NEW YORK ( BBH FX Strategy) -- It appears that an accounting error at FMS Wertmanagement, the bad bank for government-owned Hypo Real Estate may have overstated the institutions' debt by 55.5 billion euros (about $77.7 billion).

FMS has reportedly corrected its figures, to lower the debt by 24.5 billion euros in 2010 and by 31 billion euros for this year.

The accounting adjustment will reduce Germany's debt/GDP by a couple of percentage points (to 81.1% from 83.7%), but before you think that Germany can come up with new ways to spend the money, such as increasing the contribution to European Financial Stability Fund or other international aid packages, recall that what we are discussing here is a smaller loss. Plus, Germany's government says there will be no impact on the nation's next budget from the error, according to The Wall Street Journal.

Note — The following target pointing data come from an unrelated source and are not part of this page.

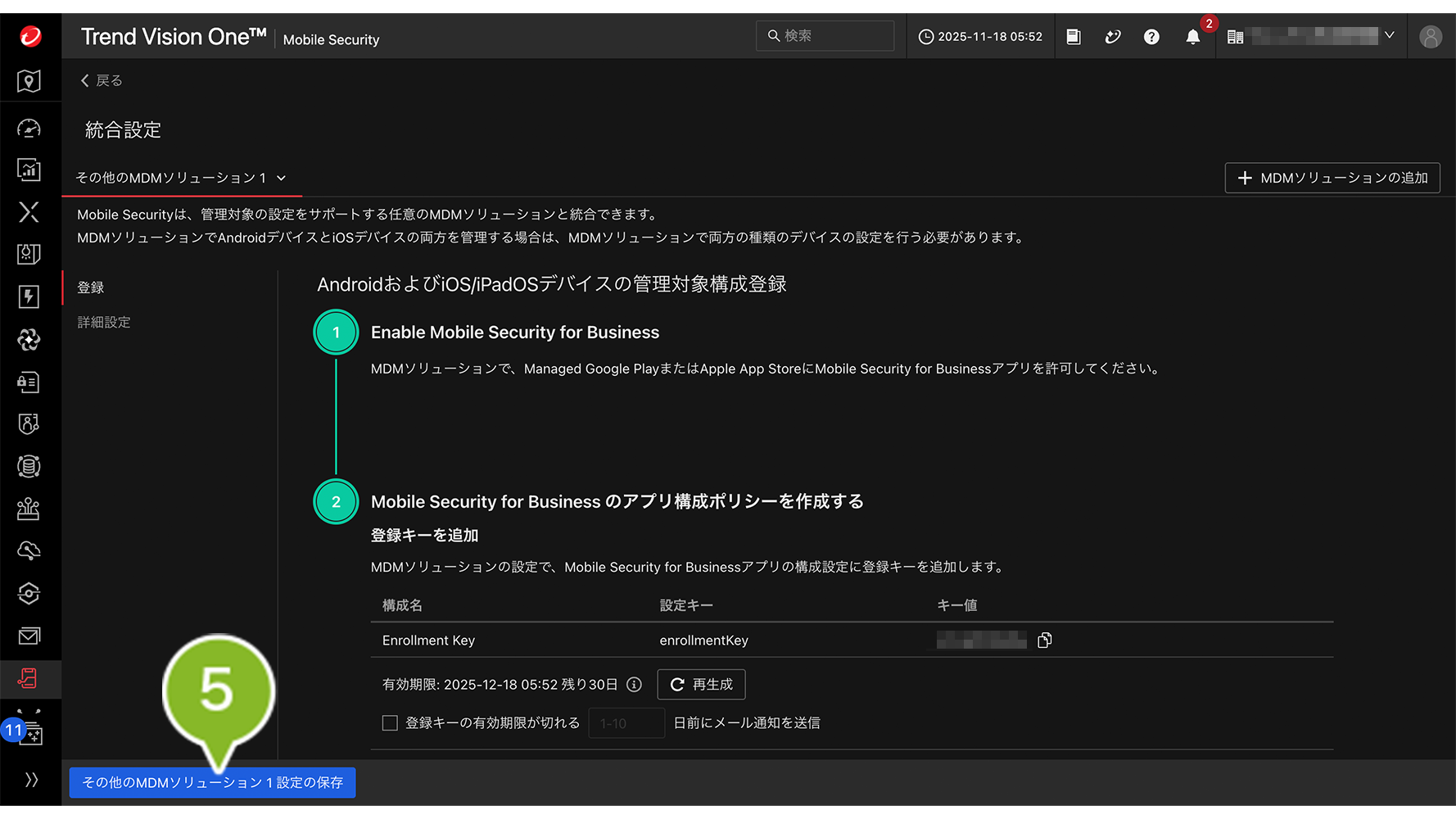Open the cloud security sidebar icon
Screen dimensions: 1456x819
(x=29, y=551)
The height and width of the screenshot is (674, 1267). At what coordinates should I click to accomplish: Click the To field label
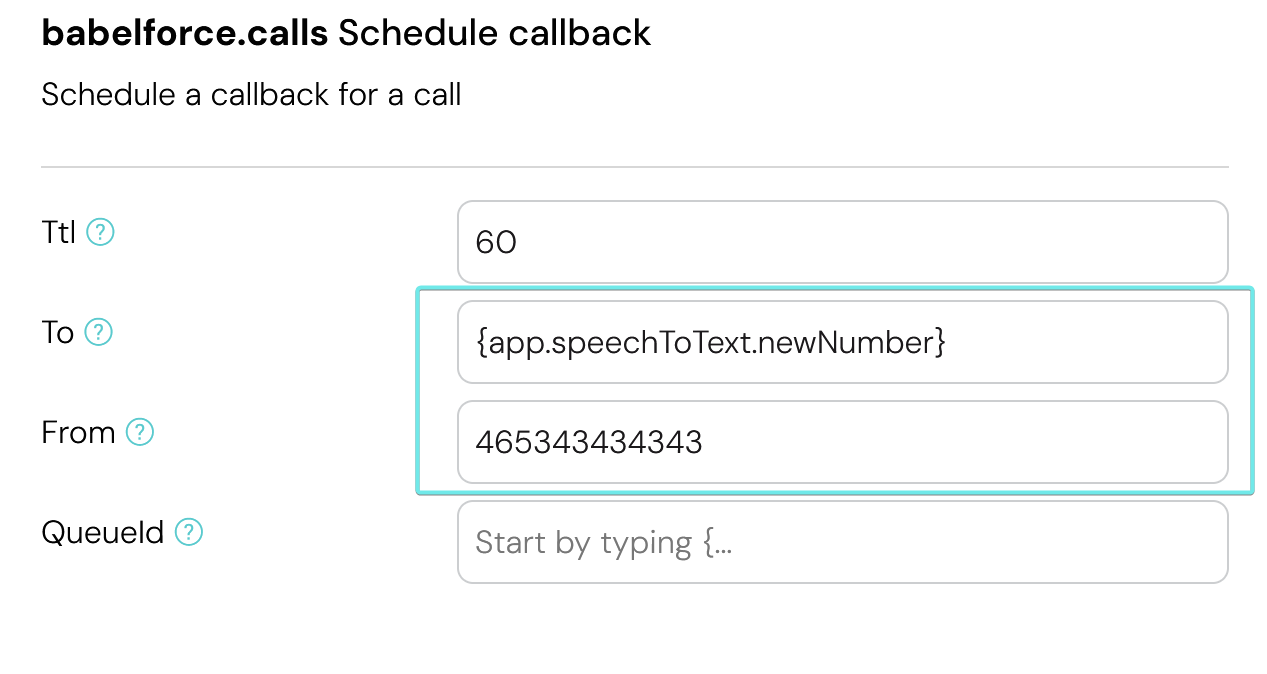point(57,332)
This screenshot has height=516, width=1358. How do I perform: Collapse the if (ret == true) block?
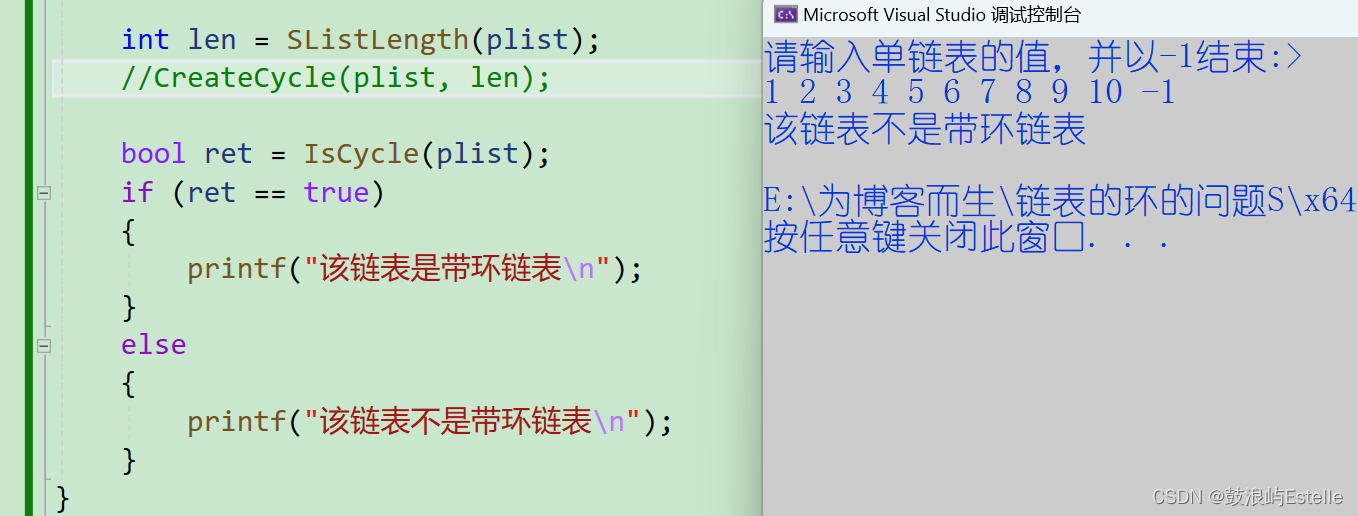click(43, 193)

The borrowing figure for FMS stands at a whopping 161 billion euros. The source of the error appears to be derived from the fact that the collateral for derivatives was not netted between the asset and liability side. Rather than subtract funds, apparently they should have added funds. FMS will account for 161 billion euros of Germany's debt, down from 216.5 billion euros last year.

While there will be an investigation into the accounting error with talks scheduled for Wednesday, the political fallout might be greater than the economic consequences. The local press seems to be playing this story up even if the international press isn't.
This commentary comes from an independent investor or market observer as part of TheStreet guest contributor program. The views expressed are those of the author and do not necessarily represent the views of TheStreet or its management.